Another options is to check into any local women's shelters or abused adult centers. Many of them work to set up displaced women, children and other adults fleeing violent home situations in safe homes. The ones I've worked with have been incredibly gracious about accepting almost ANY donations.

Good luck and don't give up. I know it shouldn't be so hard to do good for others, but the appreciation you'll get when you find the right group will be worth it.
Becca said…
We have pretty good luck with the free listing on Craigslist. We post it then put it by the curb, unless the weather is bad. But we've always had takers.
Carole D. said…
Barb - most of the pre-schools around here will take the toys, kids books etc. And if you have stuff that would be good for OT etc. go to one of the developmental schools or directly to an OT or speech therapist that works with kids. (I know a few if you need) Big Brothers/Big Sisters takes the stuff and will come and pick it up as well. Salvation army is a pain, Good Will is a little bit better. Also, the DAV and they pick up too.
Carole D. said…
Oh yeah - and our church has a store that takes clothing and some knick knack type stuff and jewelry. They sell to the less fortunate in the area - drop off there is Tues. and Sat. mornings.
Anonymous said…
Barb, I'm sorry you had such a bad experience. I don't get it! I donate to Salvation Army with no problem (DC area). One Goodwill is good, the other location not.

We also have 2 shops whose donations go to help animals.

Good luck and keep us posted!

Debbie J.
Mokihana said…
Wow... that is really terrible! I'm so sorry you had two such awful experiences.

How about Habitat for Humanity? Or a church that helps the poor/homeless?
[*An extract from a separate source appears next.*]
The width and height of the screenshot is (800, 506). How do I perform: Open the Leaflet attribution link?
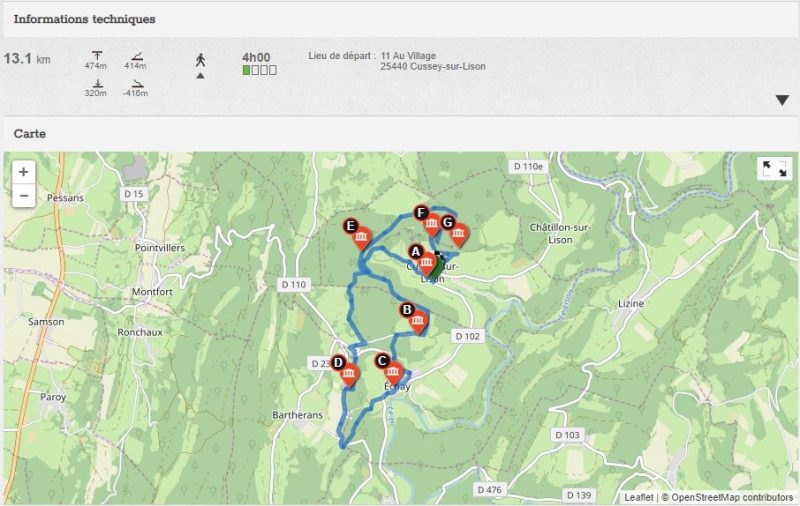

I sure hope you have better luck with something else.
Susan said…
In our area we are lucky to get flyers monthly offering to pick-up donations. The last time I tried Goodwill I had similar problems so I have avoided them for years. We also a a very nice shop in town run by the Cancer Society, I take my best "junk" to them.

I ahve also done the free craigslist with mixed success. It is too bad that it takes so much effort to pass on perfectly good stuff.
mamabeth said…
Barb - Shreveport must be a lot like Austin. I've never had any problem with Goodwill or Salvation Army here. Most of my donating is to the battered women's shelter or to the Rescue Mission.

Several people mentioned FreeCycle which I've used with good success. People also list things that they NEED, so check the listings often to see if you can match what you have with what they need.

FWIW, a call or letter to the people in charge of your Salvation Army or Goodwill is in order. If the higher-ups don't know about the bad treatment, they can't do anything to correct it. Anyhow, keep on trying to donate...HUGS!
TheOneTrueSue said…
That's awful - what a jerk. I'm sorry you had to deal with that.
DK said…
I know this is kind of my solution for everything, but you should move to North Carolina. The PTA Thrift Store sent a truck 30 miles to pick up all my crap when I moved from Cary to Chapel Hill. Plus, then you'd be in NC, and my list of Why It Sucks To Live So Far Away From The Coopers would be a lot shorter and include things like "I have to put on shoes to go out of my house."